Cardiologist Dr. Stephen Kopecky and other researchers followed 799 Mayo Clinic heart disease patients, half of whom were prayed for by others, although they didn't know it, and half of whom were not.
After six months, researchers found no significant differences between the two groups in the number of deaths, heart attacks, hospitalizations or strokes. The research is published Tuesday in the Mayo Clinic Proceedings, a journal published by the Mayo Clinic.
The findings drew immediate criticism as an attempt to measure God's will. Prayer and faith are deeply personal and the health benefits of prayer depend on the patient knowing about or participating in the prayers, said Dr. Greg Plotnikoff medical director of the Center for Spirituality and Healing at the University of Minnesota.
"I don't think we can randomize God," he said. "I don't believe we can truly understand God's will. And I don't think that prayer is another pharmaceutical agent."
Kopecky conceded that researchers were trying to measure things that humans may be incapable of measuring. But he said it's important to learn more about the effect of prayer on patients' health and well-being. After all, 97 percent of patients pray the night before they have heart surgery, he said.
"This is something people believe in, or at least they believe in it enough to do it," he said. "This is an important area to a lot of people."
Over the years, research on the effectiveness of prayer has produced mixed results - although generally the evidence indicates that it often does help. Kopecky said about 1,200 studies have examined what happens when people pray for themselves and what happens when they pray for others. He said that the majority found religious involvement and spirituality are linked to healthier lives.
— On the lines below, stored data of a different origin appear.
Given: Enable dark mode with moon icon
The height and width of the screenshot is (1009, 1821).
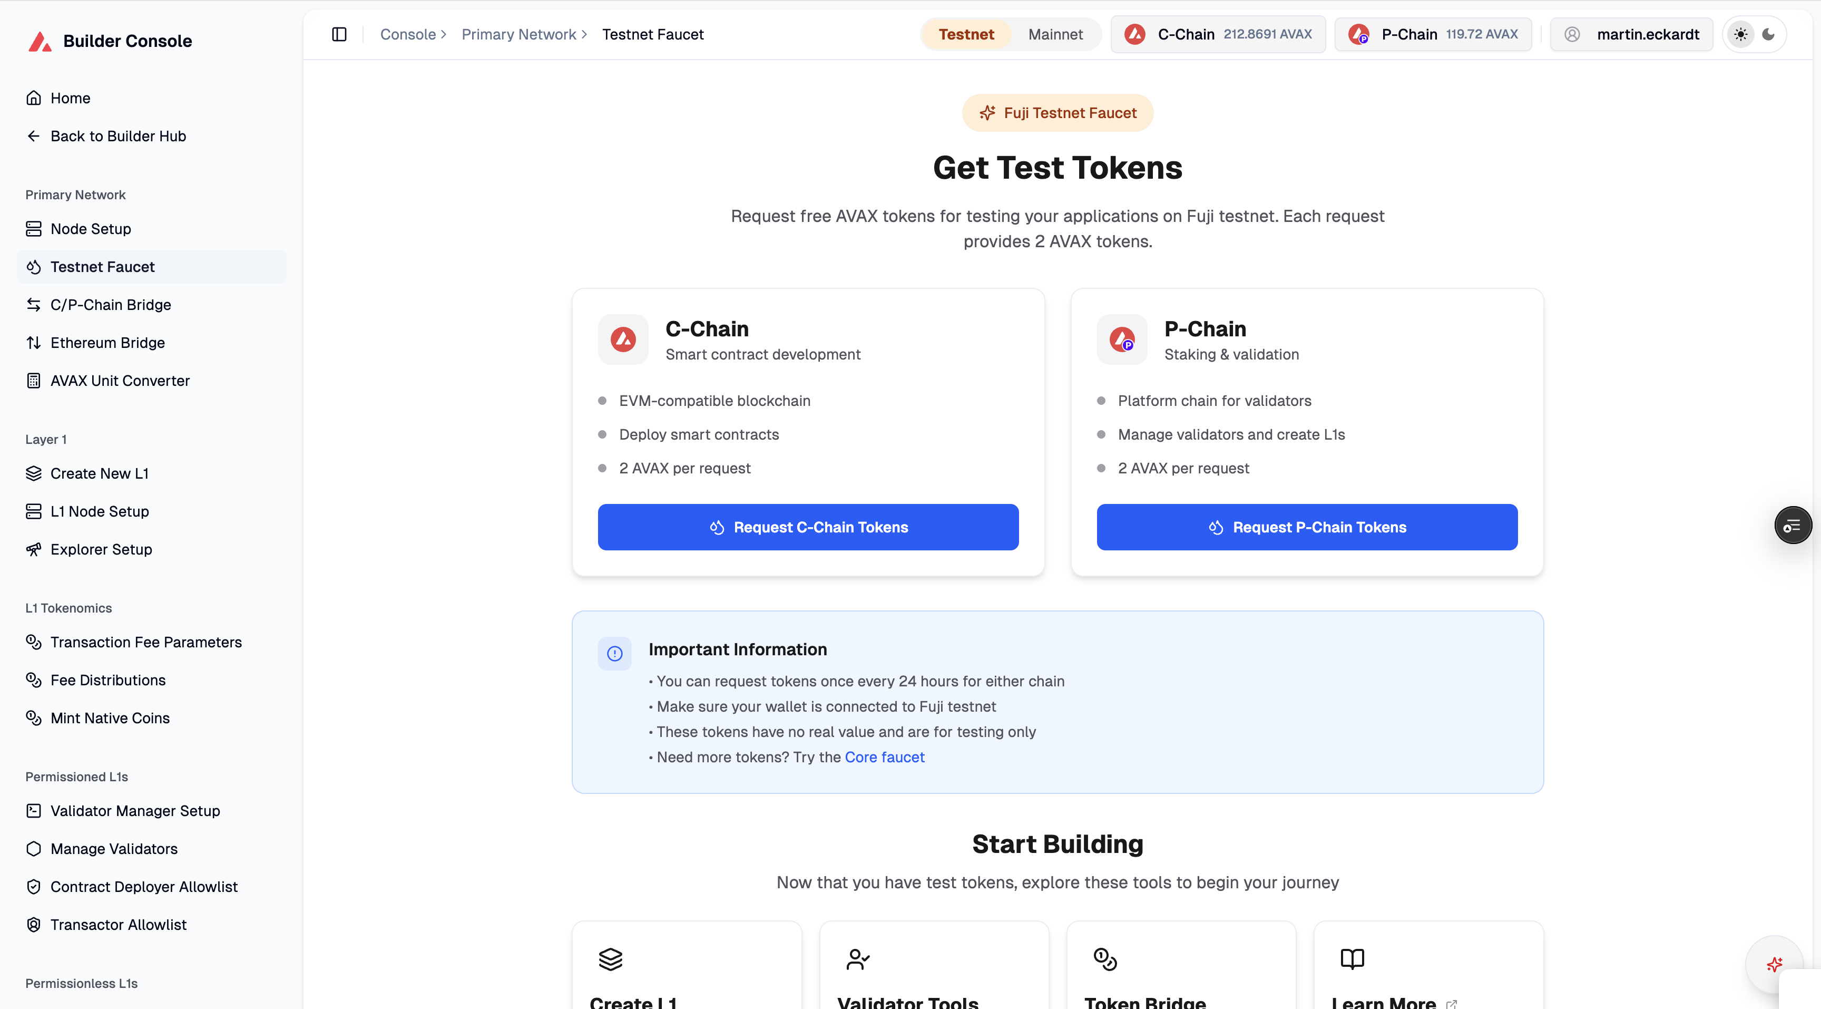Looking at the screenshot, I should point(1769,34).
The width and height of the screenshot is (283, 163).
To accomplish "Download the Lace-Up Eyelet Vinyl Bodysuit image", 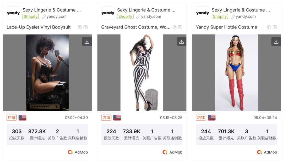I will coord(87,42).

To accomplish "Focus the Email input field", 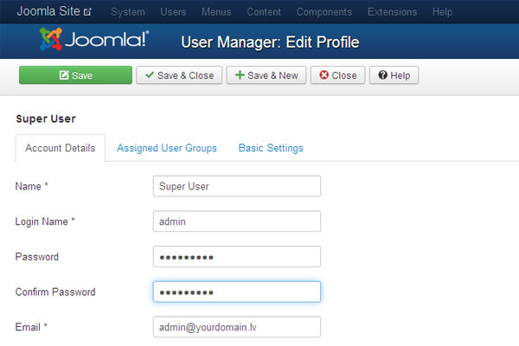I will pos(237,327).
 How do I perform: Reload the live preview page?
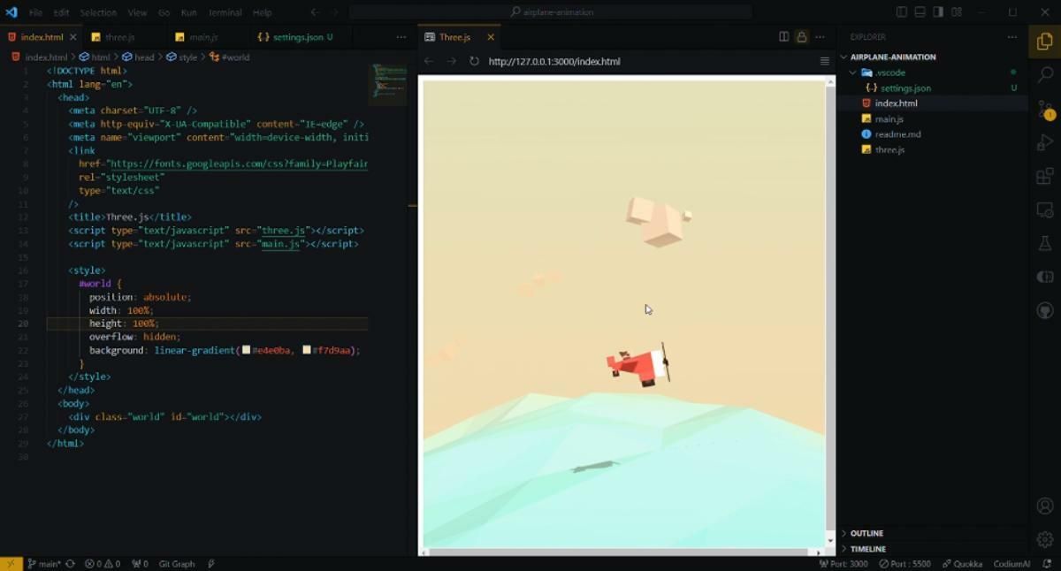coord(474,61)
Kopecky's study was conducted between July 1997 and October 1999. For half of the group, researchers assigned five people to pray for each patient at least once a week for 26 weeks. The other half of the study group had nobody assigned to pray. However, Kopecky conceded that researchers don't know if those patients had other people praying for them.
Researchers could discern no scientifically significant differences between the two groups. Even so, Kopecky said he found it intriguing that the patients who were prayed for fared slightly better overall. Of those in the prayer group, 25.6 percent experienced some negative outcome - death, a heart attack, rehospitalization or a visit to the emergency room - compared to 29.3 percent in the other group. Those differences were within the margin of error.
Kopecky said he was surprised to see any variation.
"I thought this study would be an exact even wash - that everything would turn out the same" for both groups. "Even the fact that it didn't is impressive," he said.
He has some important caveats about this research. It did not prove that prayer is useless - and it did not measure the power of God, he said.